Impact of oxidation-induced ordering on the electrical and mechanical properties of a polythiophene co-processed with bistriflimidic acid

The interplay between the nanostructure of a doped polythiophene with oligoether side chains and its electrical as well as mechanical properties is investigated. The degree of order of the polymer is found to strongly vary when co-processed with bistriflimidic acid (H-TFSI). The neat polythiophene as well as strongly oxidized material are largely disordered while intermediate concentrations of H-TFSI give rise to a high degree of pi-stacking. The structural disorder of strongly oxidized material correlates with a decrease in the kinetic fragility with H-TFSI concentration, suggesting that positive interactions between TFSI anions and the polymer reduce the ability to crystallize. The electrical conductivity as well as the Young's modulus first increase upon the addition of 4-10 mol% of H-TFSI, while the loss of pi-stacking observed for strongly oxidized material more significantly affects the latter. As a result, material comprising 25 mol% H-TFSI displays an electrical conductivity of 58 S cm(-1) but features a relatively low Young's modulus of only 80 MPa. Decoupling of the electrical and mechanical properties of doped conjugated polymers may allow the design of soft conductors that are in high demand for wearable electronics and bioelectronics.

Automated summary

This study investigates the interplay between the nanostructure, electrical properties, and mechanical properties of a doped polythiophene with oligoether side chains.
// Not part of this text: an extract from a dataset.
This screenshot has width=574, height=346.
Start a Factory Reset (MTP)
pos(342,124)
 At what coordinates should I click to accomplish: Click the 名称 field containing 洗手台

It is found that the degree of order of the polymer significantly varies with the co-processing of bistriflimidic acid (H-TFSI). The addition of intermediate concentrations of H-TFSI leads to a high degree of pi-stacking, while strongly oxidized material shows structural disorder. The electrical conductivity and Young's modulus increase upon the addition of 4-10 mol% of H-TFSI, but the loss of pi-stacking has a more significant effect on the latter.